Le tour du monde en 84 jours

Debout sur la proue de son monocoque deux fumigènes rouges dans chaque main.C’est avec le sourire et le visage radieux que Michel Desjoyeaux a franchi, dimanche 1er février à 16h11, la ligne d’arrivée du Vendée Globe. Parti le 9 novembre dernier, il a réussi l’exploit de boucler le tour du monde à la voile et en solitaire en seulement 84 jours, 3 heures, 9 minutes et 8 secondes. Une double victoire pour le marin qui pulvérise le précédent record, établi à 87 jours 10 heures et 47 minutes, détenu par Vincent Riou lors de l’épreuve 2004-2005.
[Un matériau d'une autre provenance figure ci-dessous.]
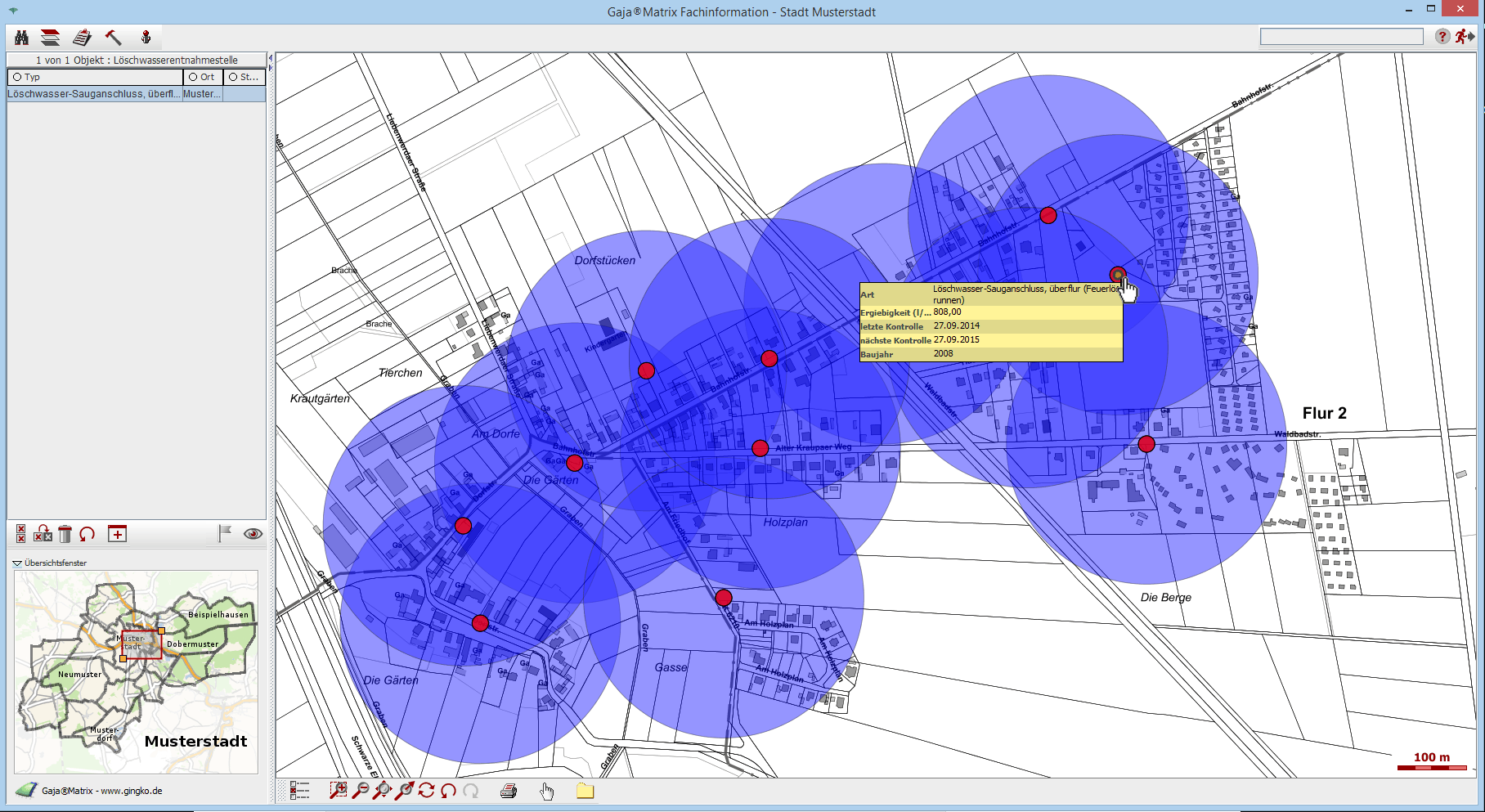1485x812 pixels.
Task: Click the red help question mark button
Action: coord(1442,37)
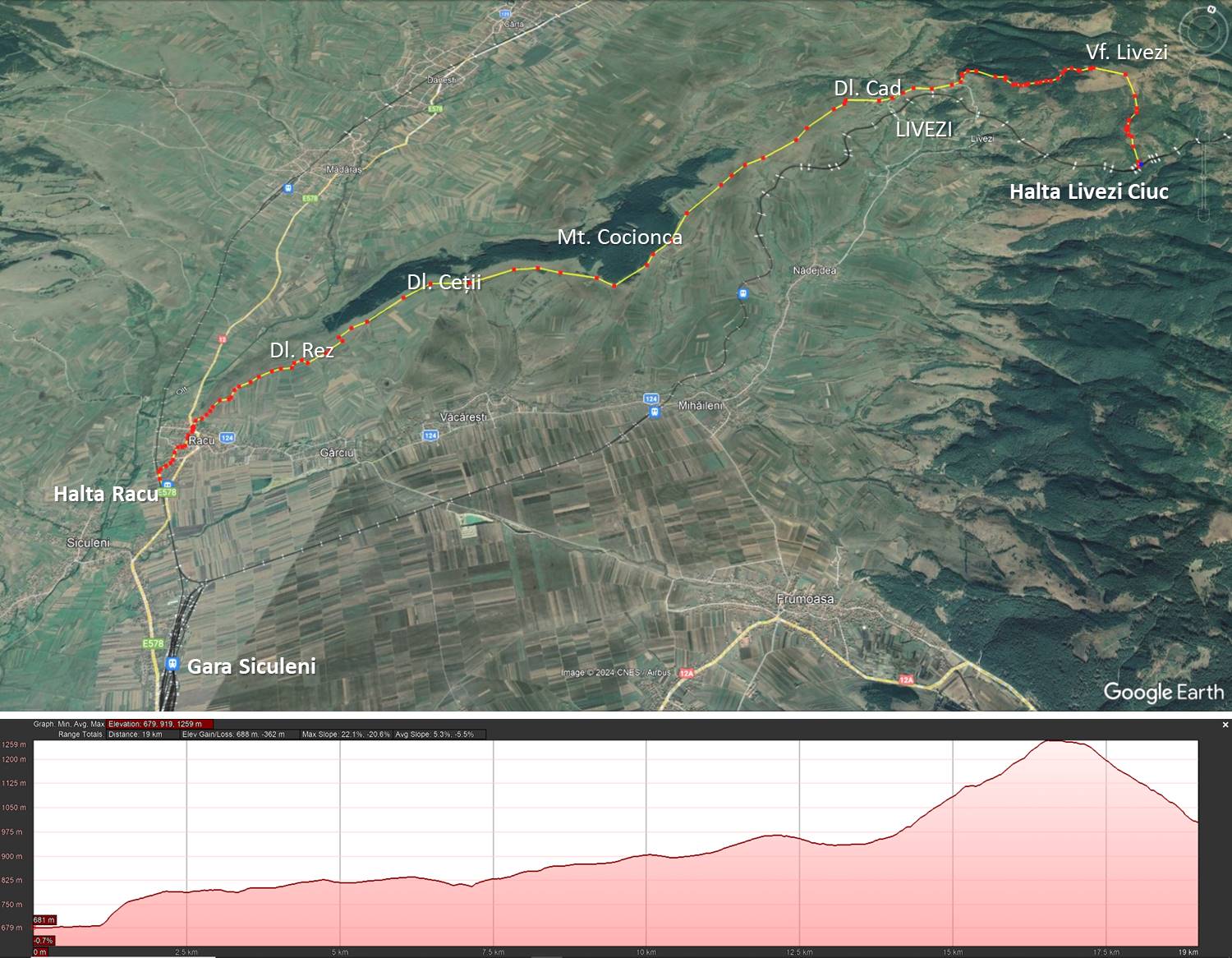Viewport: 1232px width, 958px height.
Task: Click the Google Earth logo
Action: tap(1163, 692)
Pourtant, rien ne semblait favoriser le skipper, parti avec 24h de retard. Une fuite d’eau sur un ballast, risquant de provoquer un court circuit électrique, l’a contraint à revenir au port de départ. Le « professeur », comme on le surnomme dans le milieu, a donné une véritable leçon à ses concurrents. Avec une vitesse moyenne de 12,30 nœuds, le monocoque Foncia a littéralement dévoré les 24 840 milles nautiques (46 000 kilomètres) de l’épreuve. Une performance qui s’explique par l’expérience. Le skipper finistérien du port de La Forêt-Fouesnant avait déjà remporté la course en 2001. Mais quand on l’interroge, « il a l’habitude de dire que le Vendée Globe se gagne à 80% avant la course. Le reste, c’est un peu le facteur chance », explique Frédéric Caillé, responsable chez PRB et ex-sponsor de Michel Desjoyeaux.
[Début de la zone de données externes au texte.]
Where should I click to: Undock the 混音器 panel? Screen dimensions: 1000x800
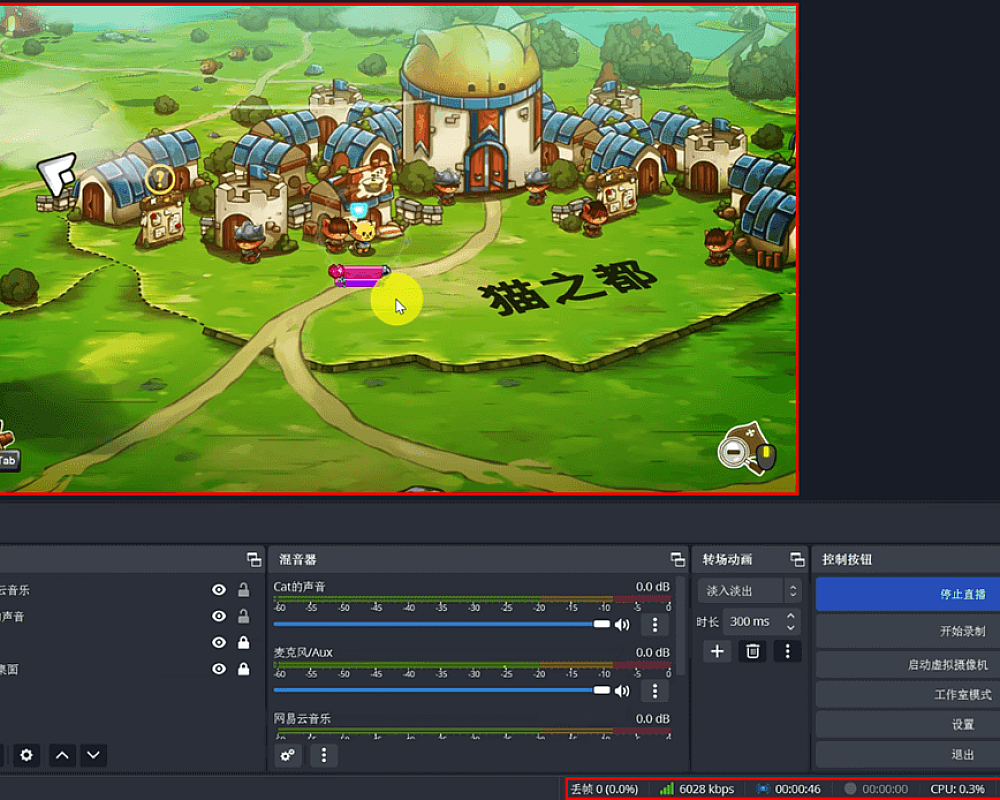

La chance, il en aura eut. Alors qu’il remonte tranquillement le canal des Sables d’Olonnes devant 100 000 personnes venus l’acclamer, Roland Jourdain et Armel le Cléac’h se disputent la seconde et troisième place, à respectivement 1 355 milles et 1 645 milles du but. Ce soir, Michel Desjoyeaux dormira dans son lit, sur le plancher des vaches. Mais, avant ça, il va réaliser un désir qui le tiens depuis 3 mois de vie solitaire : « manger un bon steak ».